From the entries below, give the number of lines where the word "computer" occurs, and nothing else.
Source data: Begin
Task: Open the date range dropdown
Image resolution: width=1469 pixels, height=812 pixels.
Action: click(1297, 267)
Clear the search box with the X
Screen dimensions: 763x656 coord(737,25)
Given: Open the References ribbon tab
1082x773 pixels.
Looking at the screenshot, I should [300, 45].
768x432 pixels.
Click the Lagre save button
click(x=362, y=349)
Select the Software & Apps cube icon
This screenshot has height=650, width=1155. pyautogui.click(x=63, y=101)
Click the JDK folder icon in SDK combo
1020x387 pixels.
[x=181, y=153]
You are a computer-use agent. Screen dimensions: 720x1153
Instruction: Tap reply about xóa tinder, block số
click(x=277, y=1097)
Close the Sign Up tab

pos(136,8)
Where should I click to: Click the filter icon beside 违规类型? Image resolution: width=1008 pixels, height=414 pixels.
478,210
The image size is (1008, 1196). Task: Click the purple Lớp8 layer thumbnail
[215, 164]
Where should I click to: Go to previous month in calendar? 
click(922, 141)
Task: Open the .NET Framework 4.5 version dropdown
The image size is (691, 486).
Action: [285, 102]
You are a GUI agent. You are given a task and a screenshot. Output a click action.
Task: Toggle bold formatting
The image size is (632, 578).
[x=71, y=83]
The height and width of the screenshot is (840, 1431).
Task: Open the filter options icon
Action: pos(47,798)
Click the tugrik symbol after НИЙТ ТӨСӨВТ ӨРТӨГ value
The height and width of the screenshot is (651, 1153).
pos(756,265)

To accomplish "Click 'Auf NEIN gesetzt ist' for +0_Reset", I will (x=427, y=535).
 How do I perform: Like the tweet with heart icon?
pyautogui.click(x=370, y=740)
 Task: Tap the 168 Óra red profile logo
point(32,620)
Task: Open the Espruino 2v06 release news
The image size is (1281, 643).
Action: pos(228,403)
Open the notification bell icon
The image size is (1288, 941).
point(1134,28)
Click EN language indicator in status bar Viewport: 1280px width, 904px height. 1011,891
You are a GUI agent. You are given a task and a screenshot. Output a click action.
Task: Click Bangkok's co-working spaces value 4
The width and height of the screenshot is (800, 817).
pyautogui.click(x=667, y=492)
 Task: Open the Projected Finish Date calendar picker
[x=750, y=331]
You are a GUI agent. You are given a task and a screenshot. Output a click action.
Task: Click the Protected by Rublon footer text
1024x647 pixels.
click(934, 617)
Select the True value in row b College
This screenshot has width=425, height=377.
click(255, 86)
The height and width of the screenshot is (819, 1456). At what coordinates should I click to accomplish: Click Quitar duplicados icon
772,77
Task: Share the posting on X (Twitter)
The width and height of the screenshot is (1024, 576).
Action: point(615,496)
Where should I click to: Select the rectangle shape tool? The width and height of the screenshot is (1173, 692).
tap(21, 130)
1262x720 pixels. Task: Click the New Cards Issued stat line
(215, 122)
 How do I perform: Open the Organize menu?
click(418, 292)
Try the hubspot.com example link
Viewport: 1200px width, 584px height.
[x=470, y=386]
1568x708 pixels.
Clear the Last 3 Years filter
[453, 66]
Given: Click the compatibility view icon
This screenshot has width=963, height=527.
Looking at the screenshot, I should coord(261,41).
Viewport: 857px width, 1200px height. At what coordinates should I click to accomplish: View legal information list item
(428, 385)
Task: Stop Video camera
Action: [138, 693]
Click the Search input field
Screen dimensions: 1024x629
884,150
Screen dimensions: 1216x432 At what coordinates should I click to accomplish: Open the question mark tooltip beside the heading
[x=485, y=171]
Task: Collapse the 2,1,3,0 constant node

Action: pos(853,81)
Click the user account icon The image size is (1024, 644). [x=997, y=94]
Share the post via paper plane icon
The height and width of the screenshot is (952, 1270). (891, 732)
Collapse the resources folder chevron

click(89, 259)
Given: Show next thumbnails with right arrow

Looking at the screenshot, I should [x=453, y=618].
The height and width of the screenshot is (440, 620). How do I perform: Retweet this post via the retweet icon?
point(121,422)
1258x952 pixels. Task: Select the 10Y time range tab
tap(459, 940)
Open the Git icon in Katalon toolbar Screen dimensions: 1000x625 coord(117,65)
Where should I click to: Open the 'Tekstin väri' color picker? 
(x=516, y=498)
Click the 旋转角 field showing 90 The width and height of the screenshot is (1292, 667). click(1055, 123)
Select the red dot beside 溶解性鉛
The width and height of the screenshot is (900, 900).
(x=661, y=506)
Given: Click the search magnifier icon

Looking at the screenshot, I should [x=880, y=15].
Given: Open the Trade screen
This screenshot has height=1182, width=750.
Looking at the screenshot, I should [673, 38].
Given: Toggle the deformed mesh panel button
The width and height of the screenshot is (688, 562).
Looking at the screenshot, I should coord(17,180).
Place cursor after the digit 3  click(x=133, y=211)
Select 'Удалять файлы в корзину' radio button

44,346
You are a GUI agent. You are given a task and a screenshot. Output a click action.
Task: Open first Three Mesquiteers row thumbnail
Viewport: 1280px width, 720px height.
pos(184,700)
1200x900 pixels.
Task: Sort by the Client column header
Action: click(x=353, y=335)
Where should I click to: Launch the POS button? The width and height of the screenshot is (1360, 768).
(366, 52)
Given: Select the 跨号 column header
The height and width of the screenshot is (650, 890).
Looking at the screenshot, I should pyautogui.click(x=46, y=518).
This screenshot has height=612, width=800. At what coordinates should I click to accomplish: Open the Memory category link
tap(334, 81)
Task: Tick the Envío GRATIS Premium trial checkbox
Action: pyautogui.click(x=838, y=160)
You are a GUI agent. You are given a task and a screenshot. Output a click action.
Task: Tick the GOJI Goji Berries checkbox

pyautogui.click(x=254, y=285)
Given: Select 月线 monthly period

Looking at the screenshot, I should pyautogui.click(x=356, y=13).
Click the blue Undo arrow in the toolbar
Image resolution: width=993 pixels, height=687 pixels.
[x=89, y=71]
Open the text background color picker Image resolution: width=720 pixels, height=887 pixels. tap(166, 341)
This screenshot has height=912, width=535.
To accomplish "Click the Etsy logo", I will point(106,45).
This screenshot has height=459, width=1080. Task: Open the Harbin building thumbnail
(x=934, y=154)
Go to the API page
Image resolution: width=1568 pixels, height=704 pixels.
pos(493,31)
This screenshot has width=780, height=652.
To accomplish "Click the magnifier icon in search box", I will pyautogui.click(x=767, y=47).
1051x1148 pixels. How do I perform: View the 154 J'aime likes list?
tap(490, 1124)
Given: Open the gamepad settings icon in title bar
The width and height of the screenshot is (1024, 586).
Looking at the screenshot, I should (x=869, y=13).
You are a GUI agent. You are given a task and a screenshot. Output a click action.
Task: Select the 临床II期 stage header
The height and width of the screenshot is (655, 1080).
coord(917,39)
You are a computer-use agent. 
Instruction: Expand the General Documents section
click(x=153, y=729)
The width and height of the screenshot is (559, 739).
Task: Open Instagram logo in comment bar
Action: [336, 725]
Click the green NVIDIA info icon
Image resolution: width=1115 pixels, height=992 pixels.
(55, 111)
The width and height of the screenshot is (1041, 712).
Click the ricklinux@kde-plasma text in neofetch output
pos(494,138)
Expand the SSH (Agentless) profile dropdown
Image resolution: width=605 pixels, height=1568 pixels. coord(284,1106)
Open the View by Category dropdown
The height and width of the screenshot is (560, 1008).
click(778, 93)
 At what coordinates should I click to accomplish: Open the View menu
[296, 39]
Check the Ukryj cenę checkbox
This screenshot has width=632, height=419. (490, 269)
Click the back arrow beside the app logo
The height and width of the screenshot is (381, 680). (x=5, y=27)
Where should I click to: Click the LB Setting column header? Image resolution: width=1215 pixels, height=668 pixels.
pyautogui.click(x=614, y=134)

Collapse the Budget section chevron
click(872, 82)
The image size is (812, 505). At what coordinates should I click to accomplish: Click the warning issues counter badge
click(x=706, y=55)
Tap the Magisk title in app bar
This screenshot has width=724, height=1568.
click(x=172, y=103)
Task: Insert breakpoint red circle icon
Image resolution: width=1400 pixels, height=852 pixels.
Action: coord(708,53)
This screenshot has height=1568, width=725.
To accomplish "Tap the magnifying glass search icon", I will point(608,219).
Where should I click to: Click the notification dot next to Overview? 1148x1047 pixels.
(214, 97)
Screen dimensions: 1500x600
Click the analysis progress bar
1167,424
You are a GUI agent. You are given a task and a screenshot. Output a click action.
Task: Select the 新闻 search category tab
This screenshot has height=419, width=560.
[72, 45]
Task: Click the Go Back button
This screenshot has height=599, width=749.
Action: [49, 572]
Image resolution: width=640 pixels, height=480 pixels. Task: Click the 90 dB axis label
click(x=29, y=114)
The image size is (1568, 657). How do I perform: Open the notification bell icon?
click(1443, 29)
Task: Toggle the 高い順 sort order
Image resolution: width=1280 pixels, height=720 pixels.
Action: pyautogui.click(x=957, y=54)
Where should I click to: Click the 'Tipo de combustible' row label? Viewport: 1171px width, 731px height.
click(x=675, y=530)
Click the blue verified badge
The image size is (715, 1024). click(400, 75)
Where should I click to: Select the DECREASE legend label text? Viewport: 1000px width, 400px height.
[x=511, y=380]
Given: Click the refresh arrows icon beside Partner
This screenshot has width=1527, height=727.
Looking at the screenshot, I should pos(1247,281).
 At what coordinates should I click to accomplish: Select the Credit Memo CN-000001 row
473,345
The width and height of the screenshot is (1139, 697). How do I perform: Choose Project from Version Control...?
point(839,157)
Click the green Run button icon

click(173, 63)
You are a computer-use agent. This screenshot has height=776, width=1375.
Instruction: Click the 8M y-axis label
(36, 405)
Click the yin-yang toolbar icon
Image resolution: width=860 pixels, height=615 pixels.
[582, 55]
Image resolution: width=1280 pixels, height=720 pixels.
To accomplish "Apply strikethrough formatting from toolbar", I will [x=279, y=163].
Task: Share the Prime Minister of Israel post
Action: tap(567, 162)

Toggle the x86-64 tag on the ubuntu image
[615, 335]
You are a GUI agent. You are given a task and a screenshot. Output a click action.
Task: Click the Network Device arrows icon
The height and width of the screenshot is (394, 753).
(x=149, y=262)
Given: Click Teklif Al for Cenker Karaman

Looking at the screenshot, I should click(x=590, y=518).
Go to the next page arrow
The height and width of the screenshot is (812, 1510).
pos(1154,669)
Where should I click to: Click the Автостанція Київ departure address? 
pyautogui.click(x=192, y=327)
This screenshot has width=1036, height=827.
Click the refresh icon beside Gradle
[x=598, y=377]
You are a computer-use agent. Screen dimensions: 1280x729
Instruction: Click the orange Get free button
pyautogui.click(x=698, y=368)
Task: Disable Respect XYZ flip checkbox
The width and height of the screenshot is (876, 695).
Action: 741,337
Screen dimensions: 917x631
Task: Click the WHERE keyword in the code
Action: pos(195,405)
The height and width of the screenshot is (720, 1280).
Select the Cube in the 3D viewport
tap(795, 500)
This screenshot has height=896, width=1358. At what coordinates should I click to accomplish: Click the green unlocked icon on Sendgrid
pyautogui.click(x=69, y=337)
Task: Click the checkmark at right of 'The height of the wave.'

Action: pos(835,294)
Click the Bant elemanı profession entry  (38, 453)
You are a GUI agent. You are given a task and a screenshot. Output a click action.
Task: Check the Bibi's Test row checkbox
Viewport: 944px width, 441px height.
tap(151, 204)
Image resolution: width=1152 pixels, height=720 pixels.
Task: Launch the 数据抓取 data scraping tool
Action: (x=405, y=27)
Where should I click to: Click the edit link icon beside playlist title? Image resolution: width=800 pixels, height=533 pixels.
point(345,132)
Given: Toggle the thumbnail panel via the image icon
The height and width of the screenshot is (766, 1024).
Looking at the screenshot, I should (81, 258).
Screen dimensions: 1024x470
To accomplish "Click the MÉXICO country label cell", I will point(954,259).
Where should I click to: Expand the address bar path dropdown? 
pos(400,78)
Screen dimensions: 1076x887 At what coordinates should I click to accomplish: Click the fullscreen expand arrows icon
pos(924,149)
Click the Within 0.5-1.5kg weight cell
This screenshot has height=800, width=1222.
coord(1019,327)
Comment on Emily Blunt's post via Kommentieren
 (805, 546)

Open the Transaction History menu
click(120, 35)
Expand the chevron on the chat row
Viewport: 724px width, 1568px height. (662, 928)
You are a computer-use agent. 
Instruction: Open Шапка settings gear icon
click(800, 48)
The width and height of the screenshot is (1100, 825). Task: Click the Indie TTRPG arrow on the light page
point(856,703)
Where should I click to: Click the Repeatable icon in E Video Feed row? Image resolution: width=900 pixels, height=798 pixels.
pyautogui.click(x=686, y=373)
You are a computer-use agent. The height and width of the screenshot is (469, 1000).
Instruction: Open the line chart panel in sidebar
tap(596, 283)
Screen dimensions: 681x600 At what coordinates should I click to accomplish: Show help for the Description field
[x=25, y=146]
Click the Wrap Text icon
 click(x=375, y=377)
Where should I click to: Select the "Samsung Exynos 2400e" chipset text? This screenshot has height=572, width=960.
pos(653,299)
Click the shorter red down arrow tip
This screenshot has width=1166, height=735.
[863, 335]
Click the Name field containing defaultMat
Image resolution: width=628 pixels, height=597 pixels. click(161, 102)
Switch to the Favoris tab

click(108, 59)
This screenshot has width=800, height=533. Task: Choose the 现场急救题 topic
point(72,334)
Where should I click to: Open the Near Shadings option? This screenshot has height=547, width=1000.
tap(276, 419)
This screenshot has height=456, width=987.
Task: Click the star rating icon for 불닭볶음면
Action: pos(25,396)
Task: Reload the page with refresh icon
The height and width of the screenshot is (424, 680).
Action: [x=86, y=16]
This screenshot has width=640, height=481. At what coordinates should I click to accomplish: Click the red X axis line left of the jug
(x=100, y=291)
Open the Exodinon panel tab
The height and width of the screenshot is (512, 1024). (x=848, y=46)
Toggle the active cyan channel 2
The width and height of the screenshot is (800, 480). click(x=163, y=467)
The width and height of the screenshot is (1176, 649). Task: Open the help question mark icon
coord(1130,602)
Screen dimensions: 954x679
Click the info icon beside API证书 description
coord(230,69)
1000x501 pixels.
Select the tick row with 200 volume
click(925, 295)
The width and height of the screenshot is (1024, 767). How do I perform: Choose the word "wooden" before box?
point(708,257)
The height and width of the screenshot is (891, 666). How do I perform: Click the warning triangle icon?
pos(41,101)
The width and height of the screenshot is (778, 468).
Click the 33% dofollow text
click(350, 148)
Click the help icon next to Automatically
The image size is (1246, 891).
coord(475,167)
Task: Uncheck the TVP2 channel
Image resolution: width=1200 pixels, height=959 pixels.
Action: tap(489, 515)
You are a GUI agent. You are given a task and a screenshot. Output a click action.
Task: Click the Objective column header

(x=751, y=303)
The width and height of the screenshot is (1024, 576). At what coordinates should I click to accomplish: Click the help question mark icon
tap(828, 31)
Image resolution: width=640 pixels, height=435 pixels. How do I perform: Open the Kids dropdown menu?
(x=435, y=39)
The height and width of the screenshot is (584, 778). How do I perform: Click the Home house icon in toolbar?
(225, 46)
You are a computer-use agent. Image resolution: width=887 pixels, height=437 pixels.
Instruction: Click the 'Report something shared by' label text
Source data: End
Exercise answer – 7